Segment Start: ENTRIES PROVIDED

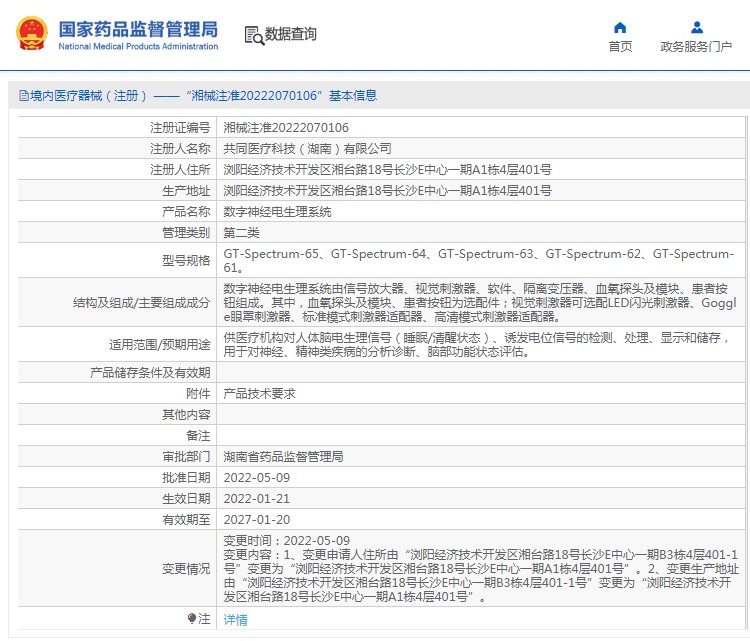
Task: Click product name 数字神经电生理系统
Action: 277,212
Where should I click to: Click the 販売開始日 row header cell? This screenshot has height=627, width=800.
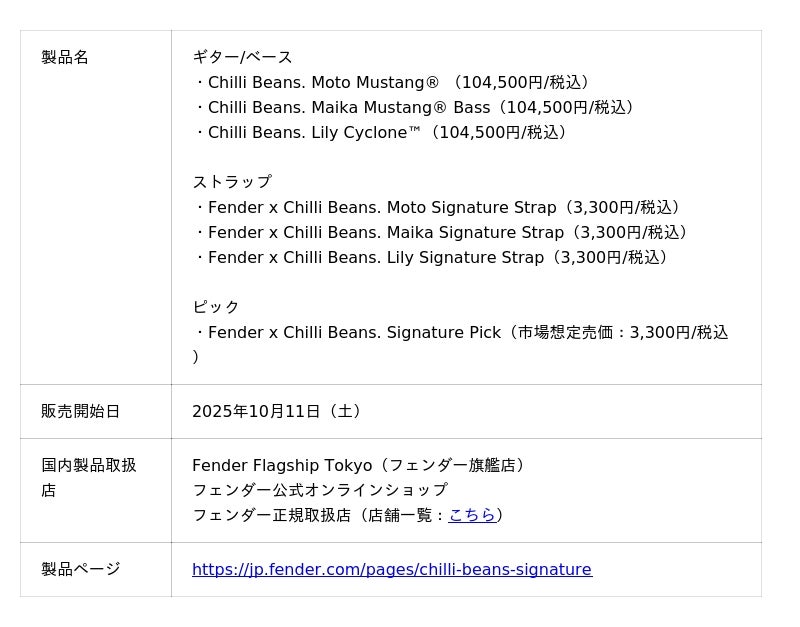click(x=80, y=411)
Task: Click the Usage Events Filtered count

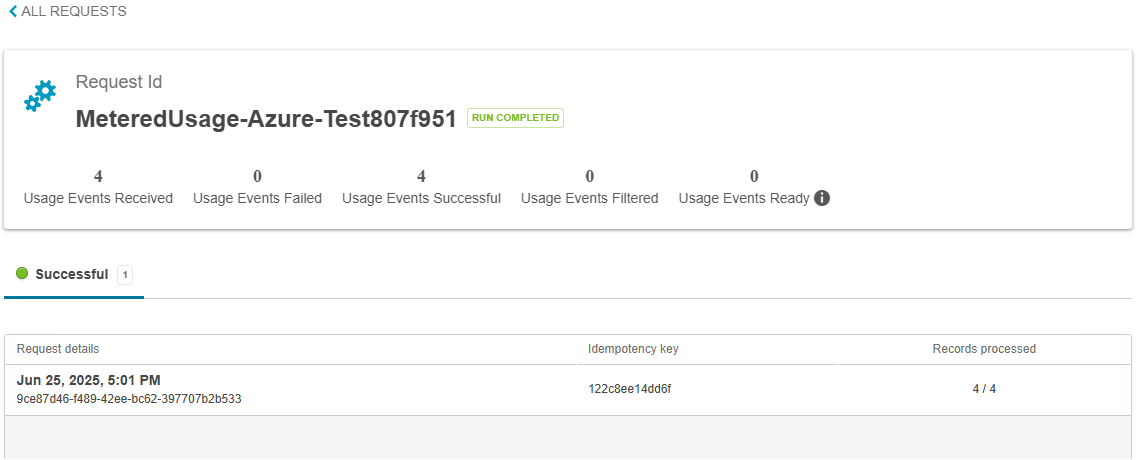Action: [590, 176]
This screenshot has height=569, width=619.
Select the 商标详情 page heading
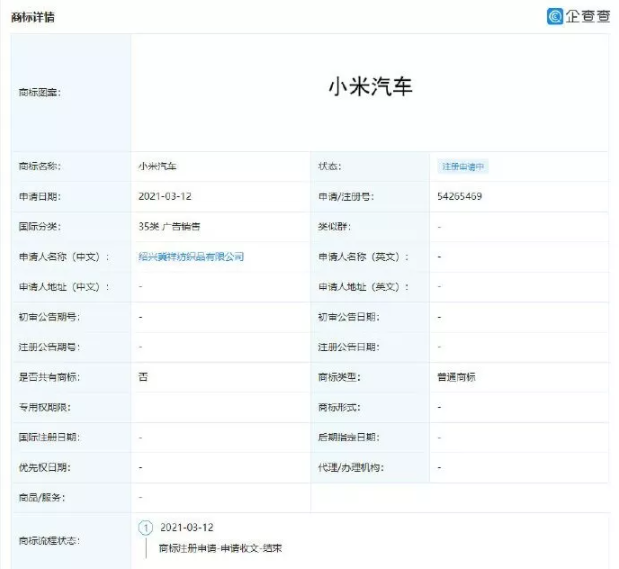click(33, 17)
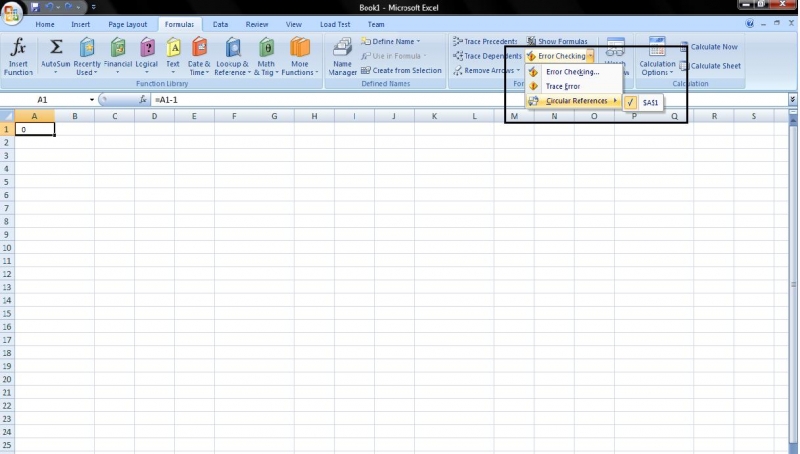
Task: Toggle Show Formulas in Formula Auditing
Action: (x=557, y=42)
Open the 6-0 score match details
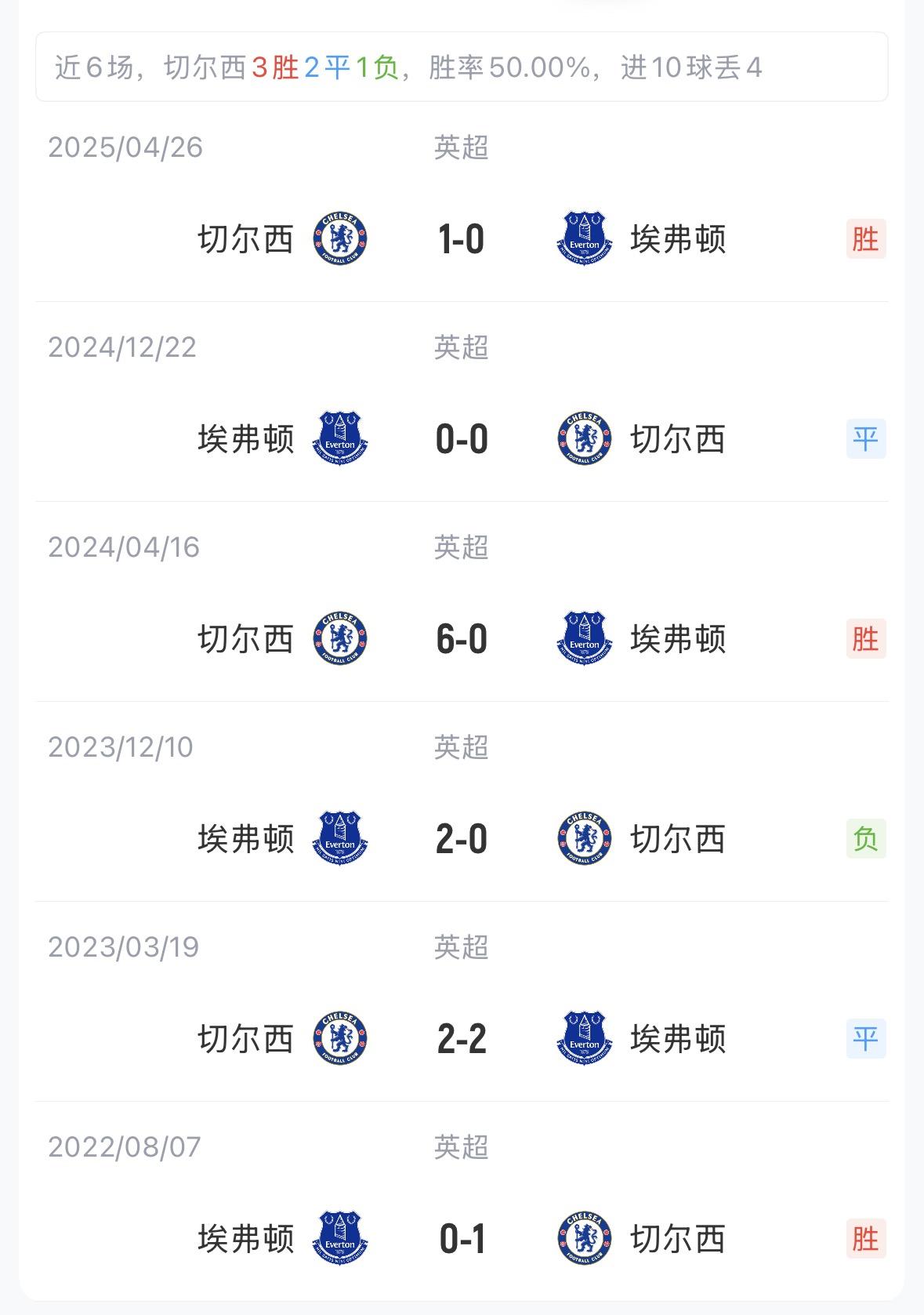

Segment End: ENTRIES PROVIDED

The range to transcribe runs from the line holding "This screenshot has height=569, width=619." through the final line of the data above; copy it exactly and exclude the pictures.

This screenshot has height=569, width=619.
Select the 商标详情 page heading
click(33, 17)
Task: Toggle Show Formulas in Formula Auditing
Action: (x=557, y=42)
Open the 6-0 score match details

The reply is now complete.